The ‘claims per ounce of gold’ deliverable at current prices has spiked higher once again, to 126:1.

As soon as the ‘active month’ of August was over at The Bucket Shop, JPM took a chunk of gold back off the registered for delivery roster. In the silver market JPM is gaining the reputation for a large physical silver hoard, and the role of a ‘fireman’ to maintain the stability of leverage.

These spikes higher in the ratio of open interest to deliverable bullion at current prices is not something that has happened in the past fifteen years at least. And neither has the steady increase in the ratio which we have been seeing in the past couple of years.

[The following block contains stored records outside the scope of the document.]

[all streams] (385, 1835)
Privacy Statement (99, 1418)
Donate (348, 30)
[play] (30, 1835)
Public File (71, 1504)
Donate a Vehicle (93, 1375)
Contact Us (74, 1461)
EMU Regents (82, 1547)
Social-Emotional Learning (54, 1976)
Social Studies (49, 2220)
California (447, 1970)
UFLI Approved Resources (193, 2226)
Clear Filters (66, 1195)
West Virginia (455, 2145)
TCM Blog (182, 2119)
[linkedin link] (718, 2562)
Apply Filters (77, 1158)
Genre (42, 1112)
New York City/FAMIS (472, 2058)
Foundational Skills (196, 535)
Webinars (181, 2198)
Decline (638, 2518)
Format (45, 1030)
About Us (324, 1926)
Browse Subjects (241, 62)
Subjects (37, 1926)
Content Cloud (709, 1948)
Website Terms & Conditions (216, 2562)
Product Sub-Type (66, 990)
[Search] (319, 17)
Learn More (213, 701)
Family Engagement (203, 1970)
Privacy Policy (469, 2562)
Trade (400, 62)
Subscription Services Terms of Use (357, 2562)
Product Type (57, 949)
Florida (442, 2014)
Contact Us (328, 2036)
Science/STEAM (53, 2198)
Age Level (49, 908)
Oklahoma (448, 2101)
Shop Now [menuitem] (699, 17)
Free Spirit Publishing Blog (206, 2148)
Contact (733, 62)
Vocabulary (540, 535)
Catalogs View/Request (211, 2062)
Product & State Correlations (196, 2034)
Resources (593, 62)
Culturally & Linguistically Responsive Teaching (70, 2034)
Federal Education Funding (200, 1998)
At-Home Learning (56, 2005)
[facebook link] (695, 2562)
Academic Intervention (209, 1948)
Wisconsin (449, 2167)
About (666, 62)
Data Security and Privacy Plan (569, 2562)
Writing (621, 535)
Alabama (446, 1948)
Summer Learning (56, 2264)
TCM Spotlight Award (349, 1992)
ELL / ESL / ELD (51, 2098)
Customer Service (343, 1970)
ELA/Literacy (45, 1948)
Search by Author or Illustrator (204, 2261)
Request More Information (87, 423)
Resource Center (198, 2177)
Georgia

The Financial Times has finally noticed that the price for ‘borrowed’ gold bullion that is taken to Switzerland for re-refining and then final shipment to Asia for purchase and withdrawal is rising.

These are signs that one might expect to see in a late stage gold pool in which the manipulation of a market has gone too far for too long.

The clever quislings for the bullion banks will note that an actual default on the Comex is unlikely, and they are right.  It is not really a ‘physical delivery’ exchange, but is now primarily a betting shop. There is plenty of gold in the warehouses, if you do not concern yourself with the niceties of property rights. And claims can be force settled in cash on a declaration of force majeure.  

Heck, as we saw in the case of MFGlobal, when JPM shoved to the front of the assets allocation line, even receipts for actual physical gold owned outright can be forced settled in cash. If you hold gold in a registered warehouse or an unallocated account,  then your ownership is philosophically ‘conceptual.’ 

The physical delivery exchanges are in other places, like the LBMA in London and especially the markets of Asia such as the Shanghai Gold Exchange.

And this is where we will see the first signs of a breakdown in the gold price manipulation pool of the bullion banks, first as signs of ‘tightness’ in the delivery of metals, and then in the initial ‘fails to deliver.’

Rising prices will provide relief. But the pool operators are not shy about pressing and doubling down, in a familiar pattern of overreach. Remember the eventual demise of ‘the London Whale?’

Not to worry. Wall Street only keeps the profits, and socializes their losses. And it might not surprise anyone that they are operating under the cover of some bureaucratic boobs and a policy exercise gone horribly wrong.